TEMPO.CO, Jakarta - Hanya diperlukan satu cuitan pada akhir pekan untuk memunculkan perselisihan dan kekacauan di kalangan politik Israel.
Tepat setelah tengah malam pada Minggu, Perdana Menteri Benjamin Netanyahu menulis bahwa dia tidak pernah diberitahu tentang peringatan serangan Hamas terhadap Israel pada tanggal 7 Oktober. Netanyahu malah menyalahkan pasukannya atas serangan tersebut, yang menewaskan sedikitnya 1.400 orang. dan kepala intelijen. Mereka telah menilai sebelum serangan itu bahwa Hamas “terkekeh dan siap untuk melakukan penyelesaian”, katanya.
Pernyataan itu menimbulkan keributan. Para pemimpin politik mengecam Netanyahu karena bermain politik ketika negara itu berada di tengah-tengah kampanye militer yang sulit di Gaza. Kemarahan tersebut sedemikian rupa sehingga perdana menteri menghapus tweet tersebut, dan dengan nada yang sangat tenang, meminta maaf atas kata-katanya. “Saya salah,” katanya.
Para ahli mengatakan kejadian tersebut mengkonfirmasi adanya keretakan yang semakin besar dalam institusi politik dan militer, yang mempertanyakan kepemimpinan Netanyahu dan kapasitasnya untuk memimpin negara melalui perang tanpa memprioritaskan kepentingannya sendiri di atas keamanan nasional.
“Mengatakan bahwa dia gagal adalah pernyataan yang meremehkan tahun ini,” kata Yossi Mekelberg, peneliti Program Timur Tengah dan Afrika Utara di Chatham House.
“Ini adalah kampanye militer yang sangat sulit sehingga Anda menginginkan perdana menteri yang bertanggung jawab dan tidak ada satu orang pun [di pemerintahan] yang mempercayai Netanyahu – itulah isu utama kabinet ini,” kata Mekelberg.
Segera setelah tanggal 7 Oktober, Netanyahu membentuk kabinet perang darurat dengan memperluas koalisi pemerintahan Israel ke sejumlah mantan perwira militer senior, yang berasal dari kalangan oposisi.
Salah satunya adalah Benny Gantz, mantan menteri pertahanan, yang dengan cepat menuntut Netanyahu mencabut jabatan kontroversialnya sambil menunjukkan dukungan penuh kepada tentara dan Shin Bet, badan intelijen dalam negeri Israel.

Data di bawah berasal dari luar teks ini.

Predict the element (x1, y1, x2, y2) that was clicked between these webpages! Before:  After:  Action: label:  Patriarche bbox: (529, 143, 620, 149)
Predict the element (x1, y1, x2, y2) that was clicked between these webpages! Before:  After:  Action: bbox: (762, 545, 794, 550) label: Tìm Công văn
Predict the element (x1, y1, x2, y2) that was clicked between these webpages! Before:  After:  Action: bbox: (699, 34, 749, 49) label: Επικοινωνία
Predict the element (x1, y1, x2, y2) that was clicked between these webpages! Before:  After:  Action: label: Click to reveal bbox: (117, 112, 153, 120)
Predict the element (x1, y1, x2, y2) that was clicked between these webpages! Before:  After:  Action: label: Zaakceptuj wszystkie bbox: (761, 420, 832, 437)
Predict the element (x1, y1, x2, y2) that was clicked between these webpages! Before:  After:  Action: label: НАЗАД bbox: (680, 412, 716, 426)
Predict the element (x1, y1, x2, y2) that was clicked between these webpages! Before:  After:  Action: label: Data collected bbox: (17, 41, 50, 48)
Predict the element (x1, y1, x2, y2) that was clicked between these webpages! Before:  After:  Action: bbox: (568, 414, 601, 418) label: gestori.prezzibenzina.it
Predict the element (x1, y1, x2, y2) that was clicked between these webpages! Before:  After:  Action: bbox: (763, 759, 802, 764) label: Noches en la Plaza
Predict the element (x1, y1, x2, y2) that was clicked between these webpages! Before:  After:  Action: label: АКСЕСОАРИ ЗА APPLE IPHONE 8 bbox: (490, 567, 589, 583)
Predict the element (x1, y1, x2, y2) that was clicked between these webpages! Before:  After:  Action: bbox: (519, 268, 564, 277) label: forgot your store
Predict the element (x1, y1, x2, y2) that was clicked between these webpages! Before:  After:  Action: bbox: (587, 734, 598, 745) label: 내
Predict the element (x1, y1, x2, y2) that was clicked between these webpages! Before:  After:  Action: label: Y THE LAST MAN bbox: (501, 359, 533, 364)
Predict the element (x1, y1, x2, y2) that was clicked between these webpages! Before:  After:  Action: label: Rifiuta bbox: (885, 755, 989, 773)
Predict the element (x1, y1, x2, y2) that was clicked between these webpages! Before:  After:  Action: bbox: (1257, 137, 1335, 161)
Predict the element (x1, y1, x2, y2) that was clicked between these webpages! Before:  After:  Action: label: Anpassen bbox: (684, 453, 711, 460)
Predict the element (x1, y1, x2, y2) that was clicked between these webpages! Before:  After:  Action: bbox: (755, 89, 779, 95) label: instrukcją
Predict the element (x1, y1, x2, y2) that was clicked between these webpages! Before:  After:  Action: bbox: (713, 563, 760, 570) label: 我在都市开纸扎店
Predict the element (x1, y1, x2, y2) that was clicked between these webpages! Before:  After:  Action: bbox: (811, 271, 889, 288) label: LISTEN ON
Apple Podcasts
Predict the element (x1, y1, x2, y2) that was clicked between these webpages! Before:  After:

Serangkaian kritik dari para pemimpin lain menyusul. “[Netanyahu] tidak tertarik pada keamanan, dia tidak tertarik pada sandera, hanya politik,” kata anggota parlemen oposisi Avigdor Lieberman, yang pernah menjadi menteri pertahanan Netanyahu. Juru bicara militer Israel Daniel Hagari menolak berkomentar. “Kami sedang berperang,” katanya.
Pertengkaran yang sengit ini merupakan tanda-tanda terbaru ketegangan dalam institusi politik Israel – termasuk dalam kabinet perang – ketika negara tersebut bergulat dengan dampak dari salah satu kegagalan intelijen terbesar di negara tersebut.
Banyak aparat keamanan negara yang mengakui kekurangannya, tapi tidak dengan Netanyahu. Sebelum tweet tersebut, pemimpin Israel mengadakan jumpa pers pada Sabtu di mana dia menghindari pertanyaan apakah dia bertanggung jawab, dengan mengatakan bahwa setiap orang harus “memberikan jawaban atas pertanyaan sulit, termasuk saya”, setelah perang selesai.
“Ini hanyalah puncak gunung es dari apa yang akan terjadi pada Israel setelah konflik selesai,” kata Alon Lien, mantan direktur Kementerian Luar Negeri Israel. “Dia sedang mempersiapkan argumennya,” kata Lien.